EXTRACT PROVIDED:
----

That as at today’s date and on every future day that this agreement subsists you have not been involved in any serious misconduct of any type, and that you have not been guilty of any mismanagement of or of any failure in carrying out an activity that is regulated by the CQC.

6.

EXPENSES

6.1

The Company will reimburse you for all reasonable and properly documented expenses you incur in performance the duties of your office subject to such deductions as are lawfully required.

7.

OUTSIDE INTERESTS

7.1

You undertake that you will declare any relevant direct or indirect interests whenever required by the Articles or the Company’s code of conduct.

7.2

Without prejudice to clause 7.1 above you agree that during the term of your appointment you will be required at all times to comply with the statutory obligations of a charity trustee.

7.3

It is accepted and acknowledged that you have business interests other than those of the Company. You agree that you have declared any conflicts that are apparent at present. In the event that you become aware of any actual or potential conflicts of interest, you agree that these will be disclosed to the Chair as soon as one becomes apparent. The Chair will report any potential conflicts to the Board.

7.4

Should you become directly or indirectly employed, engaged, concerned or interested in, or hold any office in, any business which undertakes similar services to those of the Company or which is a customer or supplier of services to the Company you will ensure that the knowledge gained and information obtained during the course of your role as board member of Avenues remains confidential and is not used by you for your personal benefit.

8.

CONFIDENTIALITY All information acquired during your appointment is confidential to the Company and should not be released, either during your appointment or

7 following termination (by whatever means), to third parties without prior clearance from the Chair. 9.

INDUCTION After your appointment, the Company will provide a comprehensive, formal and tailored induction which you are required to attend.

10.

APPRAISAL PROCESS Your performance as an individual board member and the performance of the whole Board and its committees will be evaluated annually or as appropriate. If, in the interim, there are any matters which cause you concern about your role you should discuss them with the Chair as soon as appropriate. You are required to attend and participate in all appraisal reviews related to your individual performance as a member of the Board and the performance of the Board as a whole.

11.

INSURANCE The Company has in place directors’ and officers’ liability insurance and it is intended to maintain such cover for the full term of your appointment. A copy of the policy document is available upon request from the Director of Finance. By accepting this appointment you confirm that you have disclosed to the Chair all material facts which should be disclosed to the provider of such insurance.

12.

POSITION ON TERMINATION Upon the termination by whatever means of your appointment under this Agreement;

12.1

You shall at the request of the Company immediately resign from all offices that you hold pursuant to the terms of the Agreement, and also from any office in any Affiliate where we request this. In this event, you will, if so requested, resign from membership and if appropriate surrender and undertake to take all steps that are necessary to transfer ownership of any share holding in any Affiliate to the Company or as it may direct. In each case you agree to do so without claim for compensation. In the event of your failure to comply with this clause

8 12.1, you hereby irrevocably authorise the Company to appoint someone in your name and on your behalf to sign and deliver such resignation or resignations or surrenders or transfers (as the case may be)to the Company and to each of its Affiliates of which you are at the time an officer or (as the case may be) shareholder; and 12.2

You shall not represent yourself as being in any way connected with the Company or any of its affiliates.

----

DATASET EXTRACT:
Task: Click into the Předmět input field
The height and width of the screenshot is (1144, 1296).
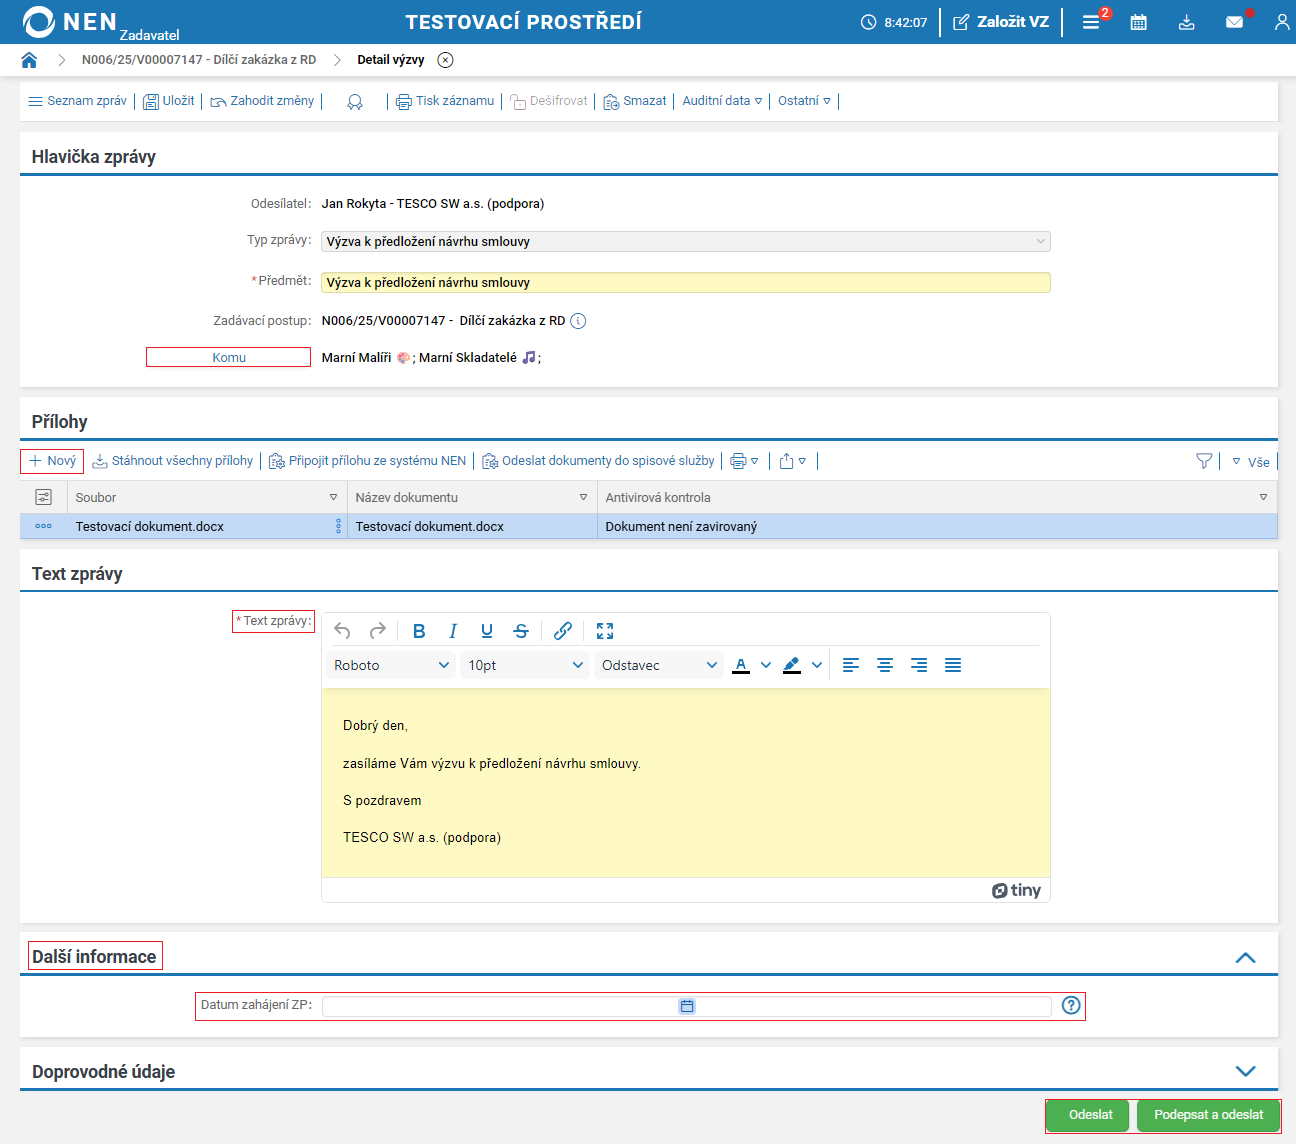Action: point(685,283)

----

GIVEN INSTRUCTION A:
Translate into Spanish this sentence from the board appointment extract: "The Chair will report any potential conflicts to the Board."
GIVEN INSTRUCTION B:
In the board appointment extract, list in order every section heading written in capital letters.
GIVEN INSTRUCTION C:
Reproduce the passage of the board appointment extract starting with "Should you become" and going on through "your personal benefit.".

EXERCISE OUTPUT A:
La Presidencia comunicará al Consejo cualquier posible conflicto.

EXERCISE OUTPUT B:
EXPENSES
OUTSIDE INTERESTS
CONFIDENTIALITY
INDUCTION
APPRAISAL PROCESS
INSURANCE
POSITION ON TERMINATION

EXERCISE OUTPUT C:
Should you become directly or indirectly employed, engaged, concerned or interested in, or hold any office in, any business which undertakes similar services to those of the Company or which is a customer or supplier of services to the Company you will ensure that the knowledge gained and information obtained during the course of your role as board member of Avenues remains confidential and is not used by you for your personal benefit.